Читаем Грозная опричнина полностью

Д. Н. Альшиц, комментируя данное показание князя Семена, замечал: «Кто имеется в виду под этими «иными многими» — неизвестно. Ясно лишь, что в числе их не может быть никто из тех лиц, которые поименованы тут же в качестве приближенных царя, пытавших Семена Ростовского и вскрывших факт заговора»{838}. Другими словами, по логике Д. Н. Альшица, участники заговора 1553 года не могли находиться среди тех, кто пытал Семена Ростовского и вскрыл факт этого заговора. Историк, наверное, не был бы столь категоричен, если бы допускал возможность христианского прощения царем Иваном виновников мартовского «мятежа» 1553 года. И уж, конечно, он как исследователь должен был бы осмыслить то обстоятельство, что «лица, поименованные в качестве приближенных царя» («судная комиссия»), пытали Семена Ростовского не по факту заговора 1553 года, а в связи с его попыткой бегства в Литву, о чем с полной определенностью сказано как в основном тексте Синодального списка, так и в приписке к нему{839}. И только в процессе дознания всплыли обстоятельства, связанные с мартовскими событиями 1553 года. Однако знать заранее, какие конкретные показания даст Семен Лобанов-Ростовский, никто, разумеется, не мог. Поэтому (заметим еще раз) следственная комиссия создавалась лишь по случаю приготовления князя Семена Ростовского к бегству за рубеж, и принцип ее формирования не соответствовал тому, о чем пишет Д. Н. Альшиц. Нельзя согласиться с Д. Н. Альшицем и тогда, когда он утверждает, будто «перечисленные 11 лиц в июле 1554 г. впервые узнали от Семена Лобанова-Ростовского о том, что за год до этого, во время болезни царя, существовал заговор, имевший целью возвести на престол Владимира Андреевича»{840}. Мы иначе представляем, как у Ивана IV и преданных ему людей формировался взгляд на события начала марта 1553 года.

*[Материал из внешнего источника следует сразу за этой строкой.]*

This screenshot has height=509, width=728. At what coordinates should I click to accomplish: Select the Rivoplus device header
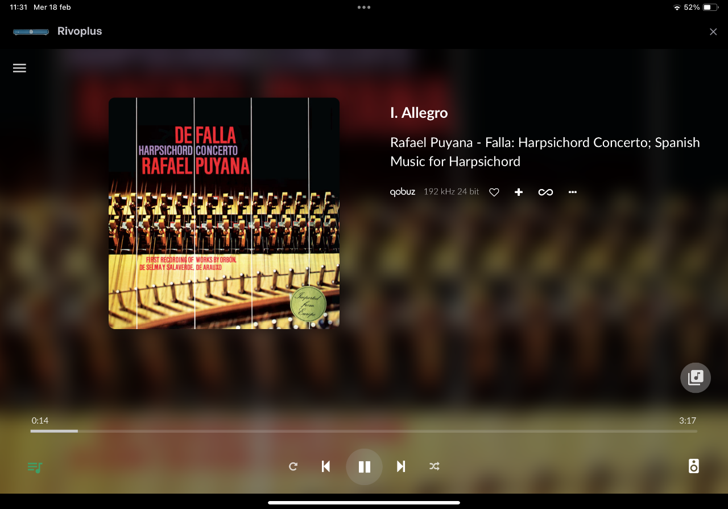57,31
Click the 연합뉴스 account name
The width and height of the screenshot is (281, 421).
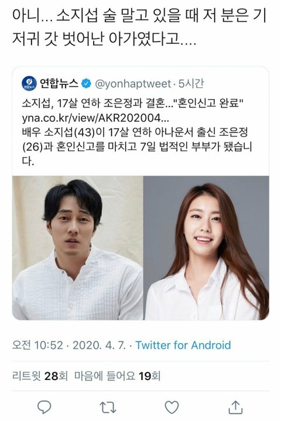click(x=59, y=84)
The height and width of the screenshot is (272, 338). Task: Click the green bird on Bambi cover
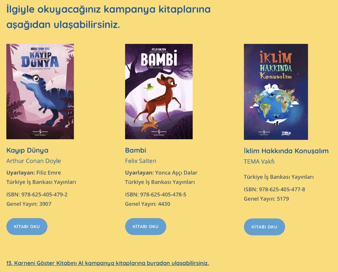point(149,87)
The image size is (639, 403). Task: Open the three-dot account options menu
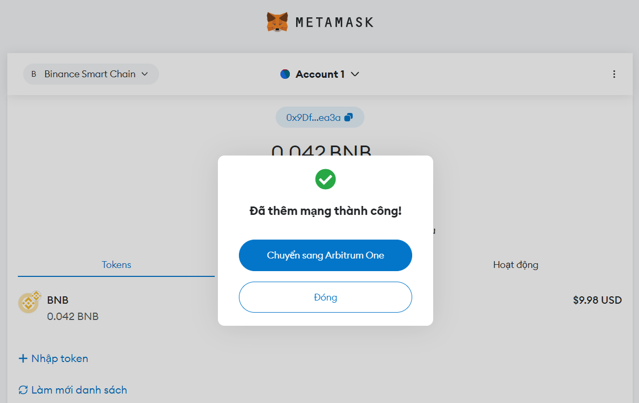click(614, 74)
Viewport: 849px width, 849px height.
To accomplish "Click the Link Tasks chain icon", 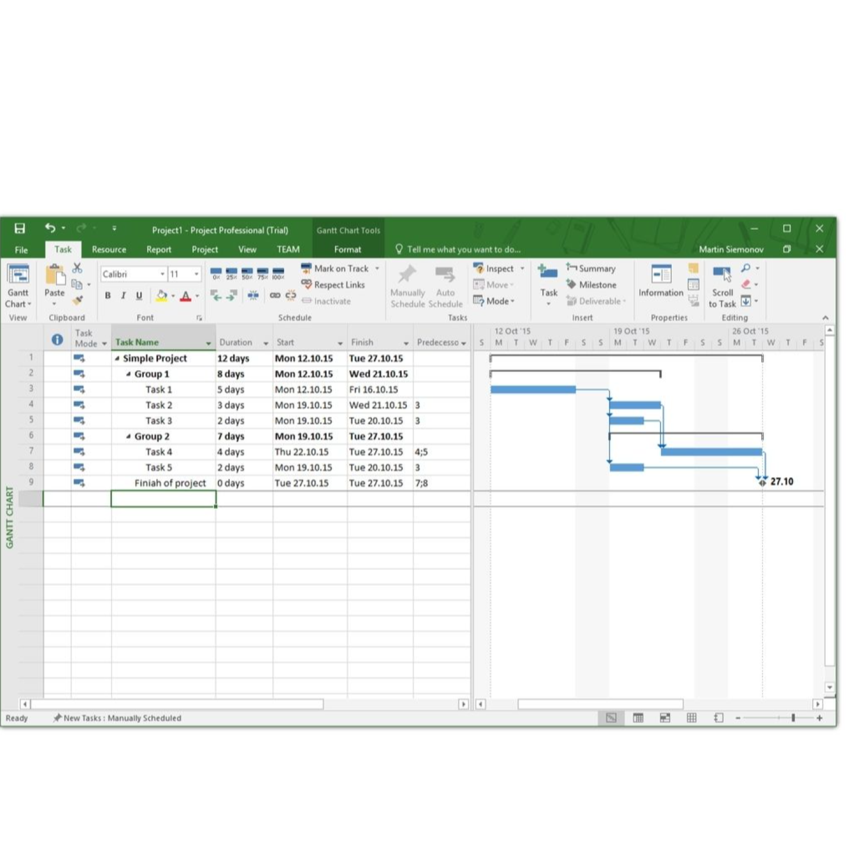I will [x=275, y=295].
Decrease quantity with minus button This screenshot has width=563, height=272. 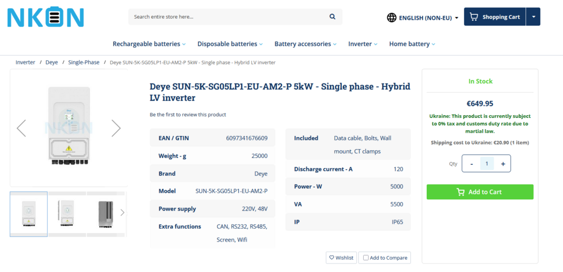coord(471,164)
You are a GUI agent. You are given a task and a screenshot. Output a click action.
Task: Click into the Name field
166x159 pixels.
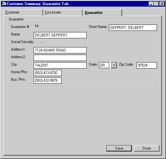click(x=60, y=35)
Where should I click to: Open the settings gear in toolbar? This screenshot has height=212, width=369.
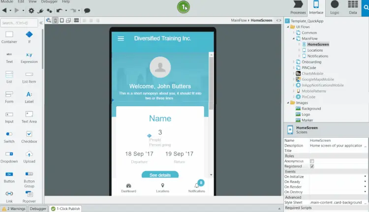pyautogui.click(x=31, y=11)
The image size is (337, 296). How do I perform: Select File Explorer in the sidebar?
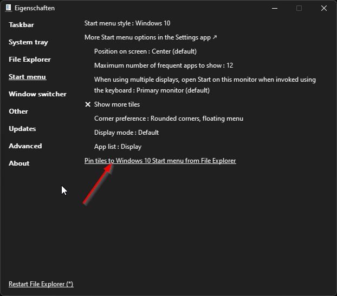pyautogui.click(x=30, y=60)
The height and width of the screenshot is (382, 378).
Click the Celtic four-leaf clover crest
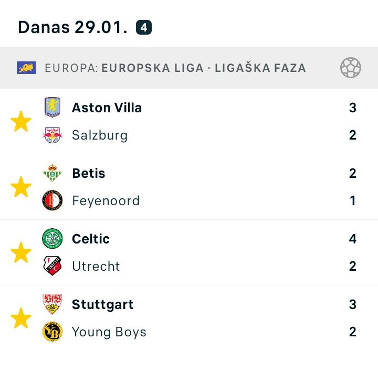click(x=53, y=239)
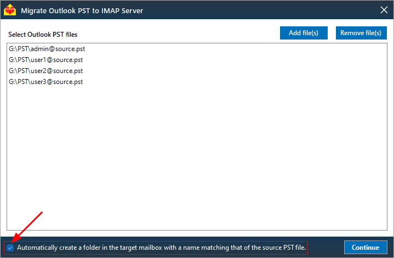The image size is (394, 258).
Task: Select user1@source.pst in the file list
Action: point(45,60)
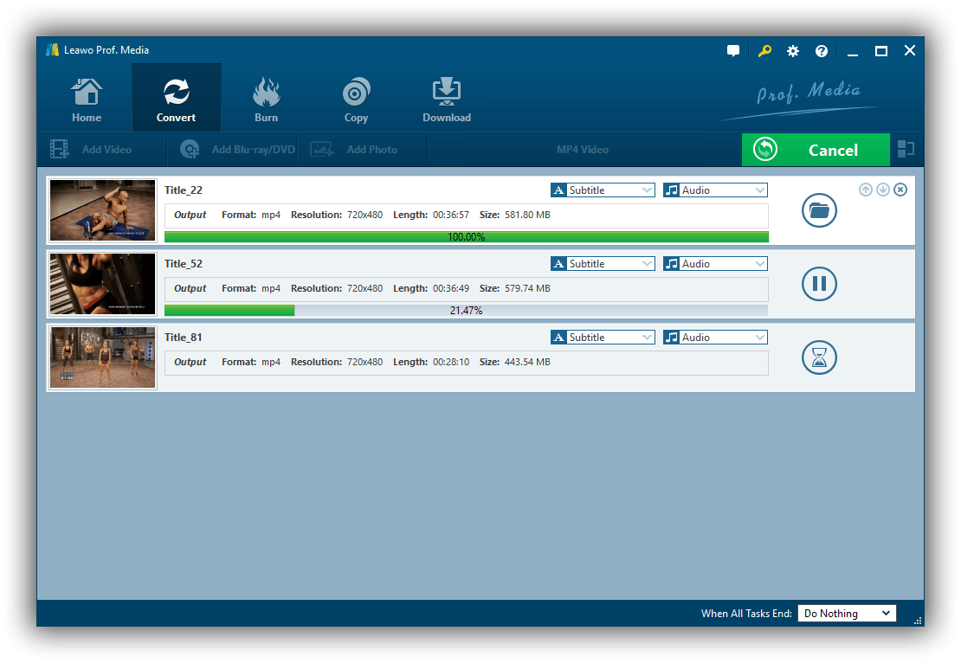This screenshot has width=961, height=663.
Task: Open the Subtitle dropdown for Title_22
Action: pos(602,190)
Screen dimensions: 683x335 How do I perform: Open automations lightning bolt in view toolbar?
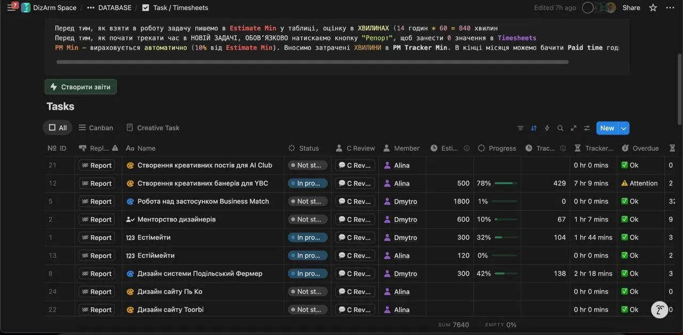tap(547, 128)
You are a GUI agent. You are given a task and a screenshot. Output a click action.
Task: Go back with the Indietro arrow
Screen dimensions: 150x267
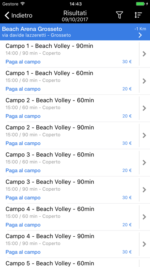point(18,15)
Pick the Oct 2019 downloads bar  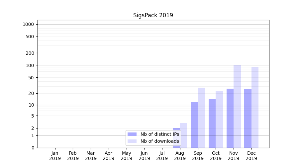(x=219, y=119)
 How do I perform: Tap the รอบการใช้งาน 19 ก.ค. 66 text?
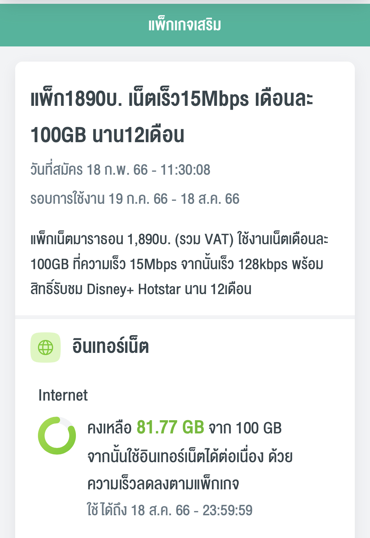pyautogui.click(x=99, y=199)
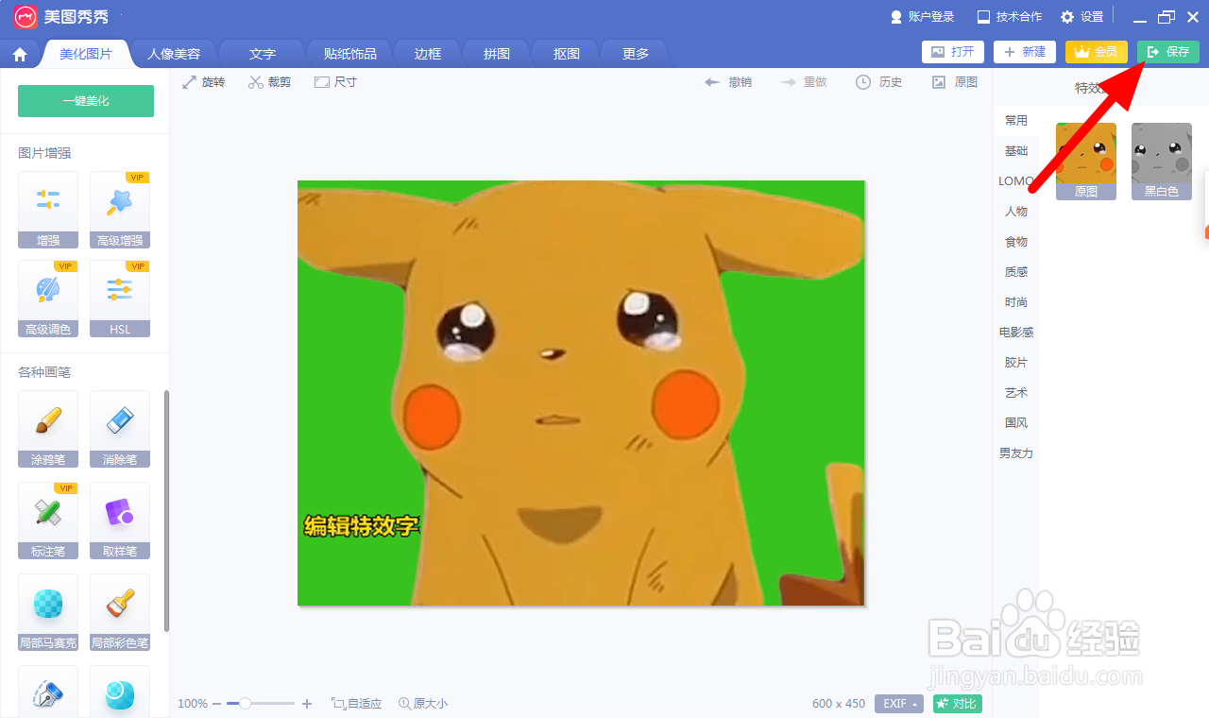Viewport: 1209px width, 718px height.
Task: Expand the EXIF info dropdown
Action: (x=898, y=704)
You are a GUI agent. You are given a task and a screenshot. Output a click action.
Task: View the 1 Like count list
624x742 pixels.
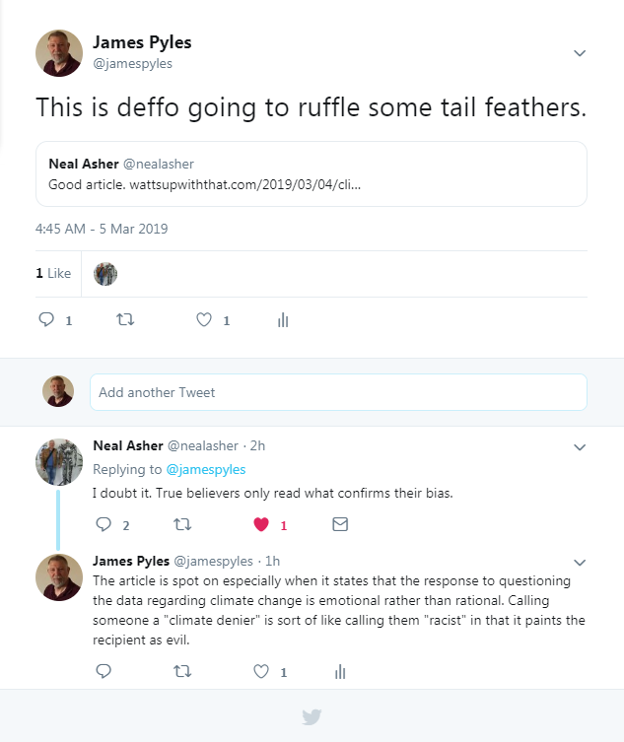(53, 273)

Сопоставление приписок к летописным текстам под 1553 и 1554 гг. показывает, что первоначально (как явствует из приписки к летописной записи под 1553 годом) царь и его ближайшее окружение лишь догадывались о существовании тайного заговора придворных, преследующего цель смены правителя на московском троне. Это более или менее ясно было из мобилизации старицкими князьями служилых людей, отказа Владимира Андреевича целовать крест наследнику престола и, конечно же, из нежелания большинства Боярской Думы присягать «пеленочнику» Дмитрию. По некоторым данным можно было догадаться и о причастности к заговору конкретных лиц. Уже тогда было известно о двурушничестве боярина князя Д. Ф. Палецкого. Тогда же ходили слухи о связях с Ефросиньей и Владимиром Старицкими князя Д. И. Курлятева и печатника Н. А. Фуникова. Подозрительным могло казаться поведение Сильвестра, доброхотствующего Владимиру Андреевичу. Недоверие внушали боярин князь И. М. Шуйский и окольничий Ф. Г. Адашев, распалявшие страсти в Боярской Думе{841}. По действиям Ф. Г. Адашева, отца Алексея Адашева, и Сильвестра, друга Алексея, можно было судить о помыслах самого Алексея Адашева. Чуть позже царь Иван получил информацию, компрометирующую князей Дмитрия Немого-Оболенского, Ивана Пронского, Семена Ростовского и Петра Щенятева. Отсюда следует, что государь, как и близкие ему люди, изначально не заблуждался насчет смысла мартовских (1553) событий. Они сразу же поняли, что имеют дело с тайным заговором и попыткой государственного переворота. «Ино то у вас иной государь есть», — говорил больной царь мятежникам. В этих словах как нельзя лучше отразилось понимание сути происходящего. Были известны, как мы убедились, и отдельные лица, причастные к заговору. Предположения и догадки насчет тайного заговора, некоторые единичные факты, относящиеся к нему, получили подтверждение в показаниях князя Семена Лобанова-Ростовского, арестованного и допрошенного по другому делу.